Information
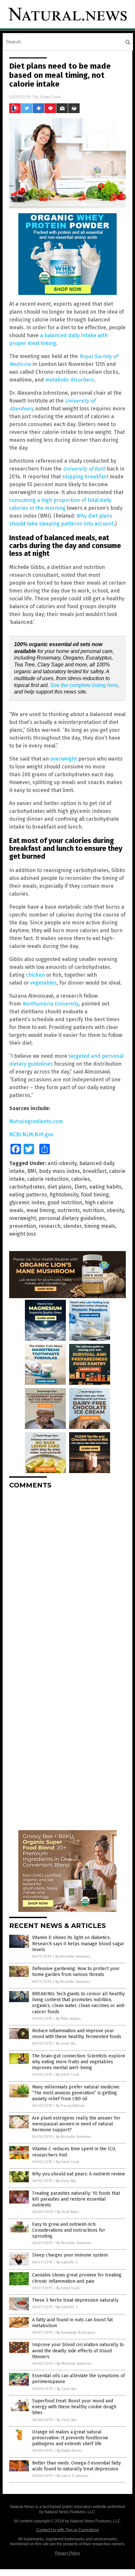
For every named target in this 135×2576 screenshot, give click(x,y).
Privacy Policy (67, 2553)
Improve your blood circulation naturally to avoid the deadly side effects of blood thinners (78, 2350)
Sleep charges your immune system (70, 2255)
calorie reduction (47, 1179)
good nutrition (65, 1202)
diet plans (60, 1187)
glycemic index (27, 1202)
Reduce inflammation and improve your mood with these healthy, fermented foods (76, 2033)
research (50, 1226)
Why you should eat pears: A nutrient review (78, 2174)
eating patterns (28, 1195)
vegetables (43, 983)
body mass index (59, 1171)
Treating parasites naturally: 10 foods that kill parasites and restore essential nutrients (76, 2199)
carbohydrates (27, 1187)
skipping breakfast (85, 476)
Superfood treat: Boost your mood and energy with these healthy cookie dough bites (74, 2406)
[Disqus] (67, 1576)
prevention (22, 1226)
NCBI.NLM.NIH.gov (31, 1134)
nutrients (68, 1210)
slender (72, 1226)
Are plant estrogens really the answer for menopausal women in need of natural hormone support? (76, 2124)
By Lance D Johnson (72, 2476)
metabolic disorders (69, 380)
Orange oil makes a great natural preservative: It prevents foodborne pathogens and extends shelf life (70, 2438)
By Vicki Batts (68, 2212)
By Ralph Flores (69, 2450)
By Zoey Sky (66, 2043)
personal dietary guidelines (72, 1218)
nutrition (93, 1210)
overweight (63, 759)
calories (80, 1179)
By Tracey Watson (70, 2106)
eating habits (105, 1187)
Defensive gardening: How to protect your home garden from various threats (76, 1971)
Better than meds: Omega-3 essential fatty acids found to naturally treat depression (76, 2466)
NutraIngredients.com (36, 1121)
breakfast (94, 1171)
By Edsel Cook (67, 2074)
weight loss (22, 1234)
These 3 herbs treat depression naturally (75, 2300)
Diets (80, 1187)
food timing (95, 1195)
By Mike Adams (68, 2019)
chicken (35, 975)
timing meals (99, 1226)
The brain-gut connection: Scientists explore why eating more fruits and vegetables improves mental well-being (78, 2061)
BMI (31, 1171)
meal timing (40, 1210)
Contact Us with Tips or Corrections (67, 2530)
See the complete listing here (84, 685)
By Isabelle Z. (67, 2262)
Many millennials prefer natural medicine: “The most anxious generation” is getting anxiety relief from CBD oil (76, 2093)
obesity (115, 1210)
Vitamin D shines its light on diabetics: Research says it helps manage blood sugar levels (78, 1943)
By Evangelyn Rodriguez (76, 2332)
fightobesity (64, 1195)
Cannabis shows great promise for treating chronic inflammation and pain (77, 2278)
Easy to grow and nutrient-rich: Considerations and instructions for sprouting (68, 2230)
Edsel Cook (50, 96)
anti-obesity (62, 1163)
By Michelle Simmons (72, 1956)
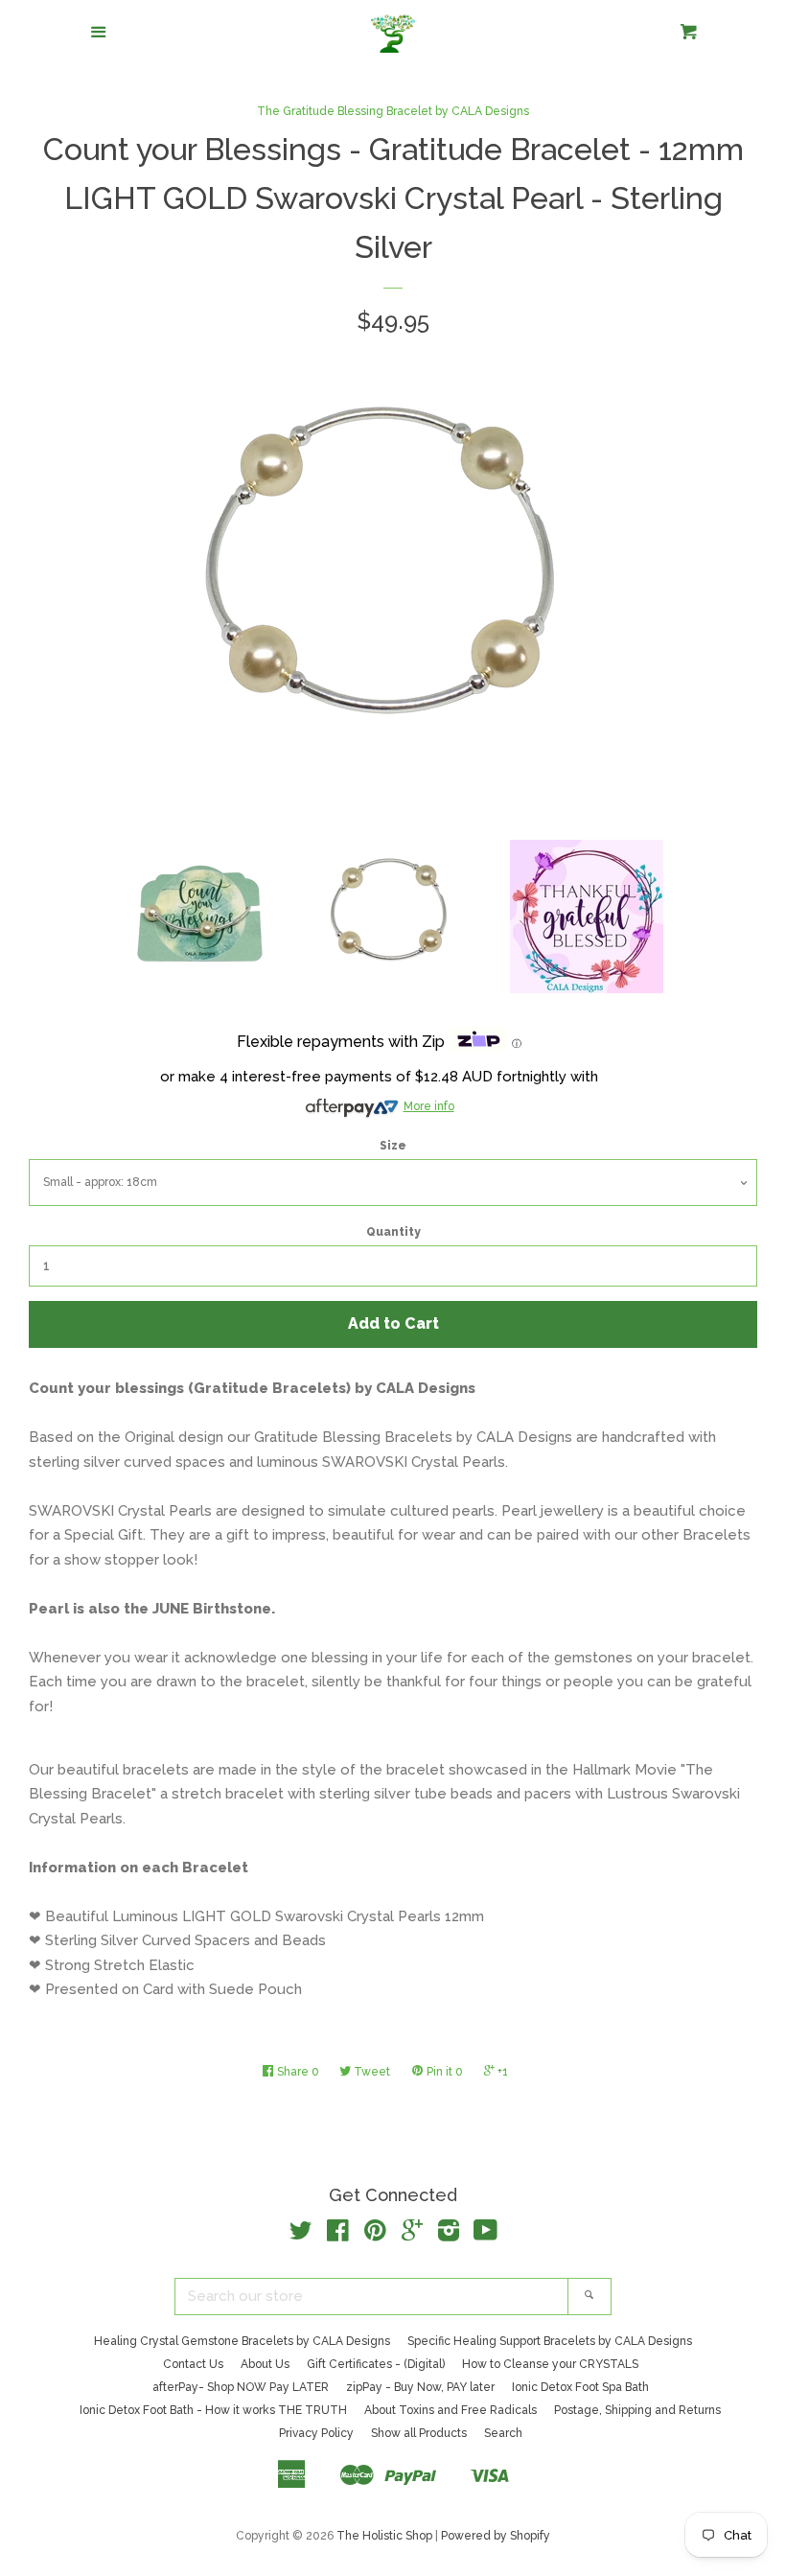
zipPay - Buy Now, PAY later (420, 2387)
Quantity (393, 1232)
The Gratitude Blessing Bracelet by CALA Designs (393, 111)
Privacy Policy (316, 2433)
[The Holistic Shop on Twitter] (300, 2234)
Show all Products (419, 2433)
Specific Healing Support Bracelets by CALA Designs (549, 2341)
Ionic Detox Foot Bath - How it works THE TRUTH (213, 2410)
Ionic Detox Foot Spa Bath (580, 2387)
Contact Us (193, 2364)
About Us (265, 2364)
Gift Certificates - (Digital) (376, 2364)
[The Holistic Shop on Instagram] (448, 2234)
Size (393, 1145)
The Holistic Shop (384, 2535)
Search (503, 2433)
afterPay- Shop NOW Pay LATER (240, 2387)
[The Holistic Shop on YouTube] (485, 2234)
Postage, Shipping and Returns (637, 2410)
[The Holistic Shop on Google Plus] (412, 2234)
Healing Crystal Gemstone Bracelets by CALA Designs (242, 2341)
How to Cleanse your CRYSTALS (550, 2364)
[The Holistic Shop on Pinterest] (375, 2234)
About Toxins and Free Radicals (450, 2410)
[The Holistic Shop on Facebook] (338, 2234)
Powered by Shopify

What you should do
Look through the data above for the word "timing". Report each line where it occurs.

Result for this exercise
food timing (95, 1195)
timing meals (99, 1226)
meal timing (40, 1210)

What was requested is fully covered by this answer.